|Lauren Jordan, Environmental Resources Committee|
As many have noticed, there has been more use and overall traffic on our local trail systems since the COVID-19 pandemic began in March, even to the extent that some might call it crowded. “The amount of increased hiking and walking traffic has fluctuated over the months of the pandemic, but has consistently been higher than ever before, breaking records,” said Alan Stearns, Executive Director of the Royal River Conservation Trust (RRCT).
RRCT is a local non-profit that seeks to protect the natural resources of the Royal River region for current and future generations. RRCT owns or assists in managing dozens of preserves and trail networks, including the Pisgah Hill Preserve, Big Falls Preserve, and Intervale Preserve. “The pandemic has emphasized more than ever the value of outdoor assets, trails, and open space for a wide range of personal and community reasons,” said Stearns.
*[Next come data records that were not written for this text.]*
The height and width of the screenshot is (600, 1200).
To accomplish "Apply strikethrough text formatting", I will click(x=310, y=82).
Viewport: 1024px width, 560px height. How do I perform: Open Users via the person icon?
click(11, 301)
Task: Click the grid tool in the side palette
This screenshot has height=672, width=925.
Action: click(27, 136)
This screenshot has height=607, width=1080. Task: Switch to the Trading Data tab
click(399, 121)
The Norumbega trails also experienced a surge in demand on their trail network and generously provided their space for the Fiddlehead School outdoor classrooms. “We are glad we can offer a place for people to walk and be outside,” said Julie Fralich, co-owner of Norumbega.
As our community has continued to offer these beneficial outdoor spaces, they have also faced some challenges, such as an increase in vehicles at parking areas.
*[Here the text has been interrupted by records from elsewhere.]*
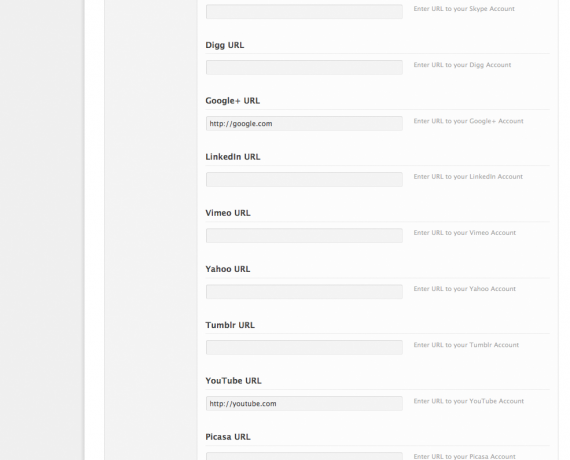Click the Google+ URL heading label

click(233, 101)
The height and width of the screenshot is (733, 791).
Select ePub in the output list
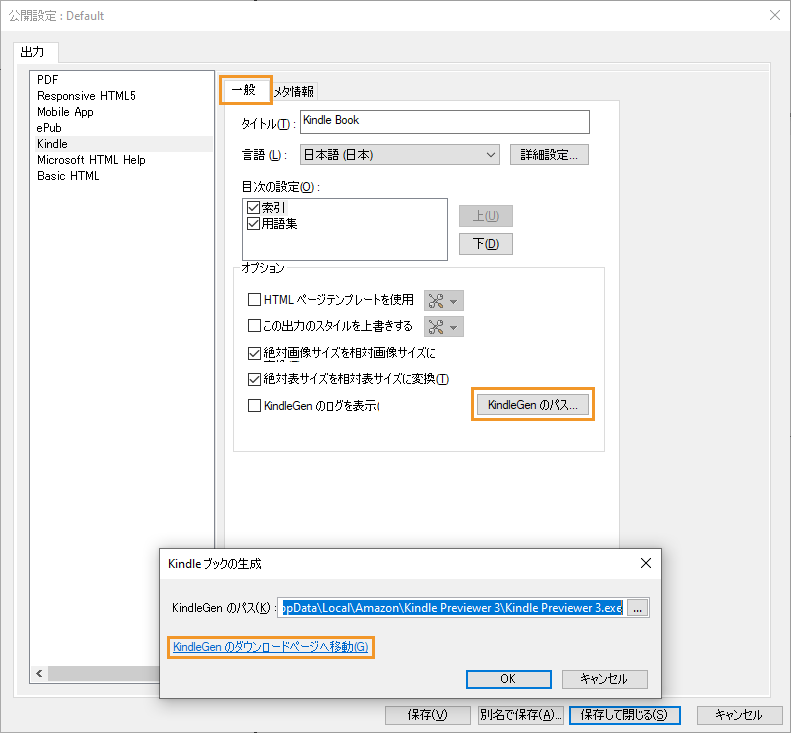click(49, 128)
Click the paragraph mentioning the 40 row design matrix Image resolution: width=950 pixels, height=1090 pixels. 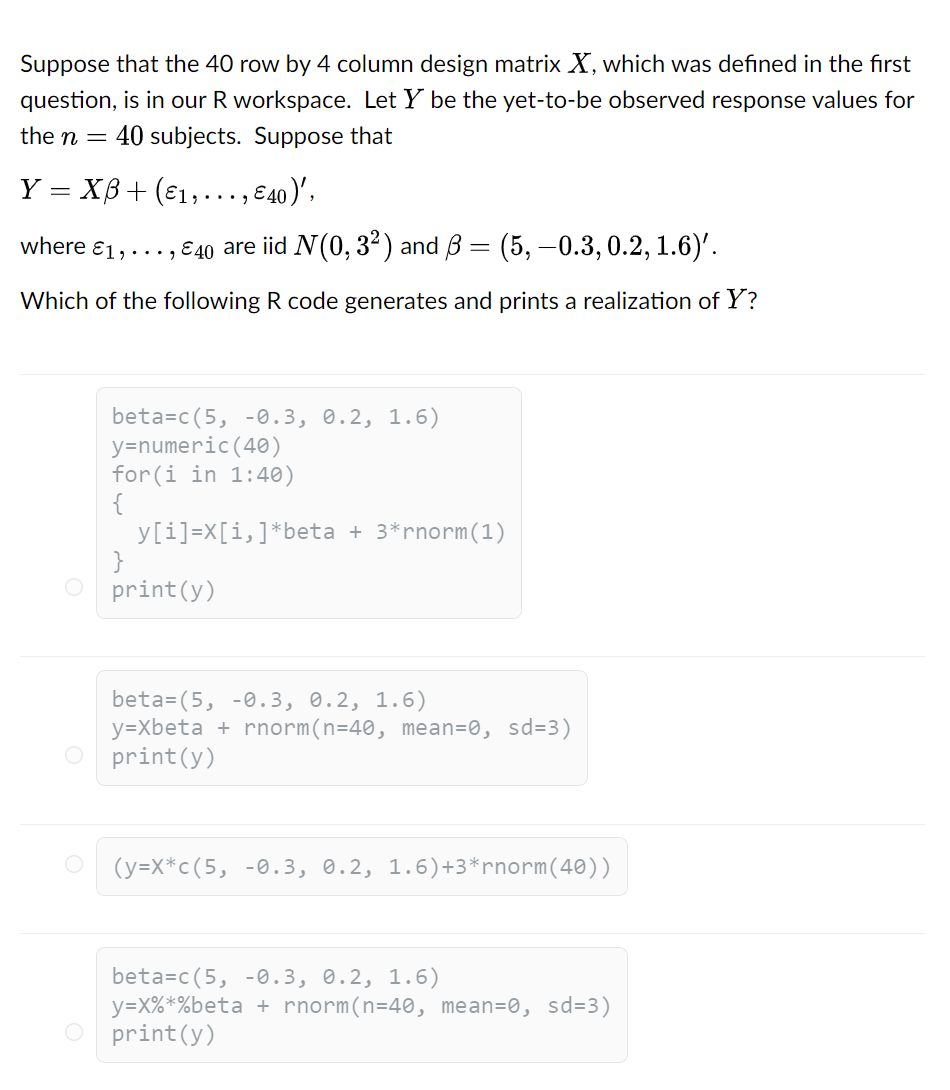pos(465,100)
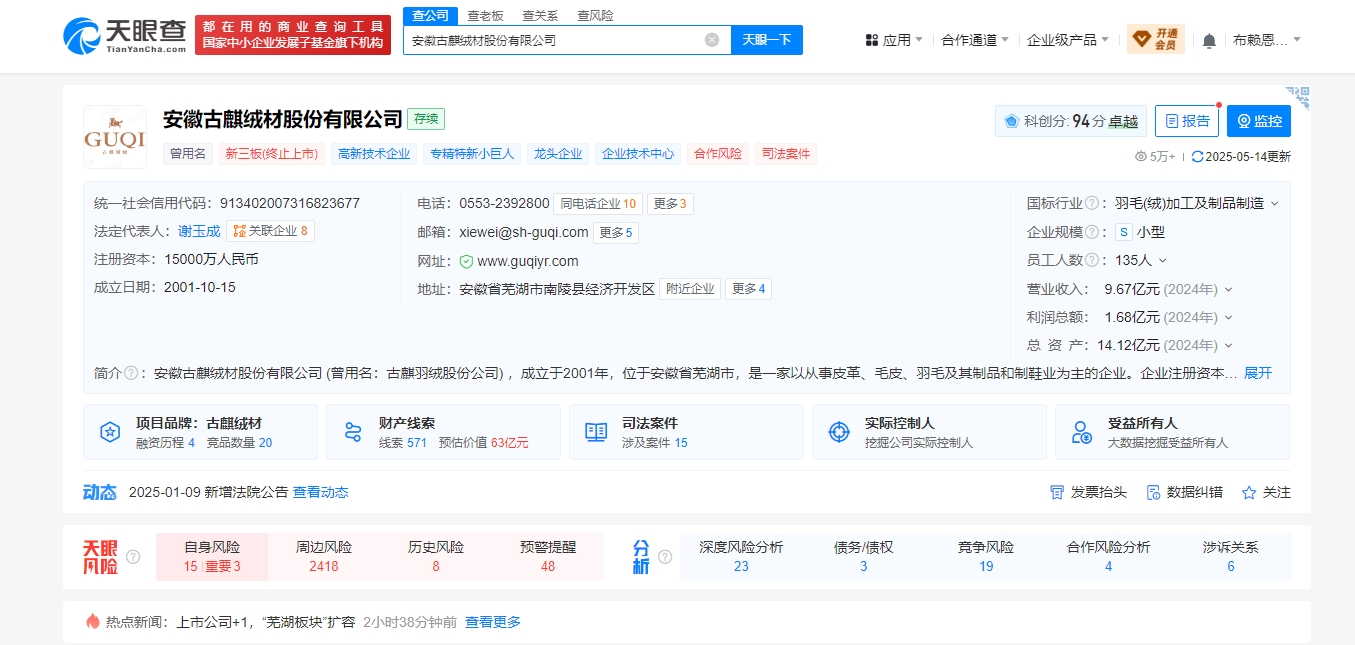Clear the search box with X icon
This screenshot has height=645, width=1355.
click(x=712, y=40)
“In New Gloucester at Pisgah Hill Preserve’s North Pownal Road trailhead, neighbors responded by constructing off-road parking for RRCT’s benefit. At Big Falls Preserve, neighbors and public works staff responded by installing new road shoulder signs to make sure that shoulder parking doesn’t crowd intersections,” said Stearns.
Fralich requests “that people be careful when parking at the bottom of our driveway, and park in a respectful way. We also ask the people not use it as a place to picnic or hang out. But otherwise, we’re glad to have people visit.”
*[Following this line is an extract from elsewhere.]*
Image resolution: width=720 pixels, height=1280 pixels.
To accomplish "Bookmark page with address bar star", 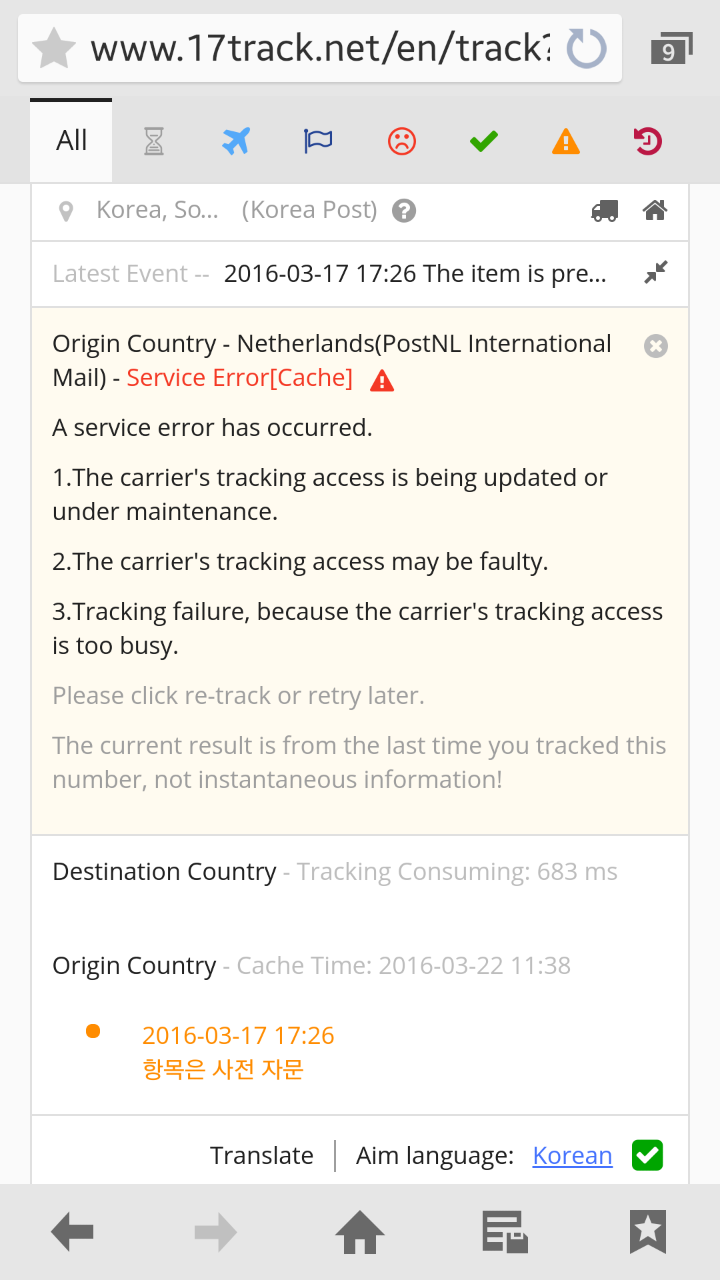I will click(54, 48).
Stearns also described the need for trail management due to the increase in foot traffic, “RRCT is fortunate that volunteers and donors have responded — again more than ever before — to help with trail work and other tasks necessary for the land trust to keep pace with surging demand. Examples include weekly volunteer trail working groups installing small bridges over muddy spots on trails that worsen with increased use.”
RRCT also opened a new trail as part of the Big Falls Preserve in New Gloucester, and increased signage and public information this year for trails in Yarmouth, North Yarmouth, Pownal, and New Gloucester.
As the season progresses into the winter months and beyond, the experience at our trails will change. “The trails at Norumbega are great for snowshoeing in the winter but really not very good for cross-country skiing. And they really are not good for snowmobiles,” said Fralich.
Reflecting on lessons from this year, Stearns says “we know that we’ll move more of our trails further away from brooks and streams, and invest in more quality trail construction to anticipate heavy foot traffic. Heavy traffic can damage the sensitive ecology of a shoreline, and we simply must protect those sensitive resources.”